Science Fair Project Encyclopedia
- Alternative meaning: Song Dynasty (420-479)
The Song dynasty (Chinese: 宋朝) was a ruling dynasty in China from 960-1279. Its founding marked the reunification of China for the first time since the fall of the Tang dynasty in 907. The intervening years, known as the Period of Five Dynasties and Ten Kingdoms, were a time of division between north and south and of rapidly changing administrations.
The Song dynasty itself can be divided into two distinct periods: the Northern Song and Southern Song. The Northern Song (960-1127) signifies the time when the Song capital was in the northern city of Kaifeng and the dynasty controlled all China. The Southern Song (1127-1279) refers to the time after the Song lost control of northern China to the Jurchen Jin dynasty. The Song court retreated south of the Yangtze River and made their capital at Hangzhou. Because Chinese diplomatic theory did not recognize relations between equal states, the Southern Song was technically a tributary state of the northern dynasty.
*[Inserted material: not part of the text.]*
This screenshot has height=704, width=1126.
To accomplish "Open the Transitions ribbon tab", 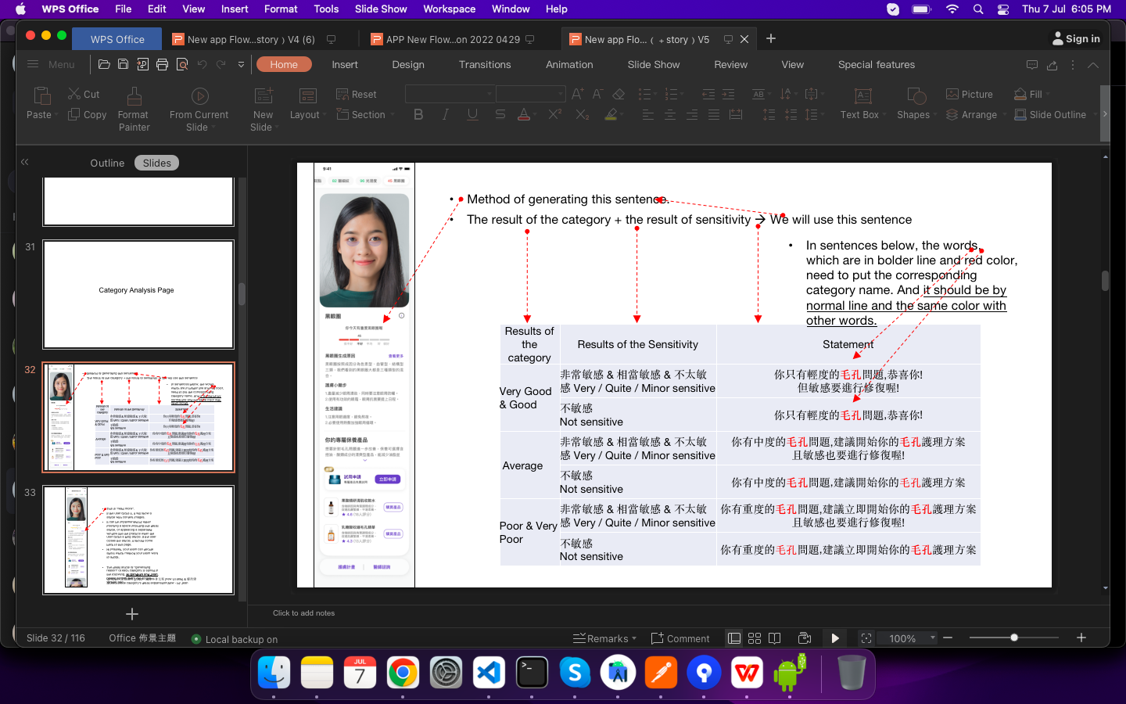I will click(x=485, y=65).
The northern Jin dynasty was overrun by the Mongols in 1234, who subsequently took control of northern China and maintained uneasy relations with the Southern Song court. The Mongol Yuan dynasty, proclaimed in 1271, finally destroyed the Song dynasty in 1279 and once more unified China, this time as part of a vast Mongol empire.
Arts, culture and economy
The founders of the Song dynasty built an effective centralized bureaucracy staffed with civilian scholar-officials. Regional military governors and their supporters were replaced by centrally appointed officials. This system of civilian rule led to a greater concentration of power in the emperor and his palace bureaucracy than had been achieved in the previous dynasties.
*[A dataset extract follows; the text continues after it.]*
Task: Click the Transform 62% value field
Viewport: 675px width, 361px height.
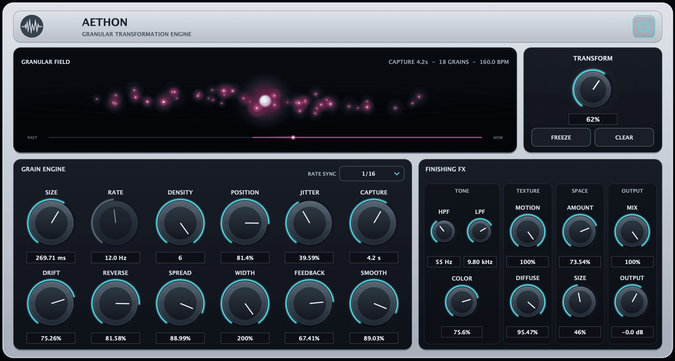Action: [x=593, y=119]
The Song dynasty is notable for the development of cities not only for administrative purposes but also as centers of trade, industry, and maritime commerce. The landed scholar-officials, sometimes collectively referred to as the gentry, lived in the provincial centers alongside the shopkeepers, artisans, and merchants. A new group of wealthy commoners - the mercantile class - arose as printing and education spread, private trade grew, and a market economy began to link the coastal provinces and the interior. Landholding and government employment were no longer the only means of gaining wealth and prestige. The development of paper money and a unified tax system meant the development of a true nationwide market system.
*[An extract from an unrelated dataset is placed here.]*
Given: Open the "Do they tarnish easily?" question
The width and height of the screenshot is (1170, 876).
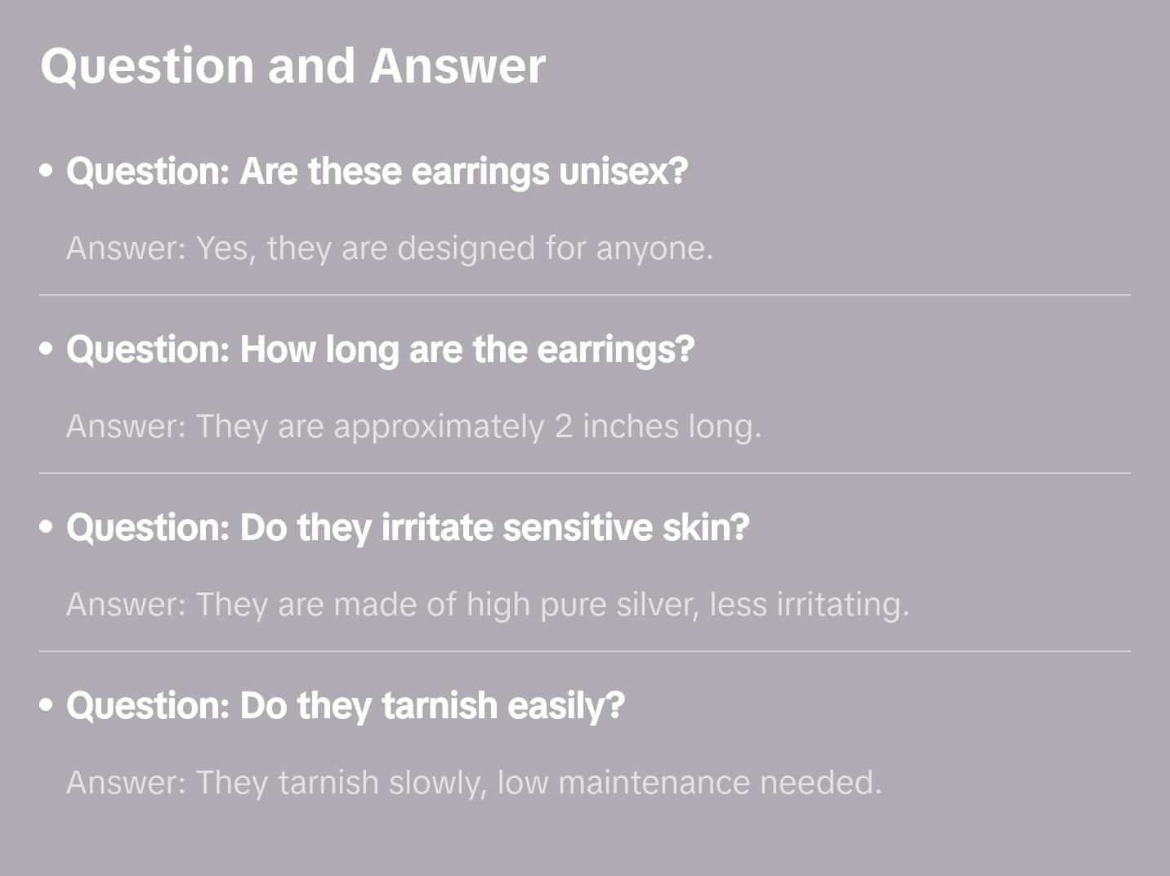Looking at the screenshot, I should coord(345,705).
Accompanying this was the beginnings of what one might term the Chinese industrial revolution. For example the historian Robert Hartwell has estimated that per capita iron output rose sixfold between 806 and 1078 (AD), such that, by 1078 China was producing 125,000 tons of iron per year. This iron was used to mass produce ploughs, hammers, needles, pins, cymbals (etc. etc.) for an indigenous mass market and for trade with the outside world, which also expanded greatly at this point. Concurrently the Chinese invented or developed gunpowder, the cannon, the flamethrower, printing technology, amongst many other things. As a result of these innovations (and the concurrent agricultural revolution) China boasted some of the largest cities of the world at this time. For example it has been estimated that Hangzhou had 500,000 inhabitants at this point: far larger than any European city.
Culturally, the Song refined many of the developments of the previous centuries. Included in these refinements were not only the Tang ideal of the universal man, who combined the qualities of scholar, poet, painter, and statesman, but also historical writings, painting, calligraphy, and hard-glazed porcelain. Song intellectuals sought answers to all philosophical and political questions in the Confucian Classics. This renewed interest in the Confucian ideals and society of ancient times coincided with the decline of Buddhism, which the Chinese regarded as foreign and offering few practical guidelines for the solution of political and other mundane problems.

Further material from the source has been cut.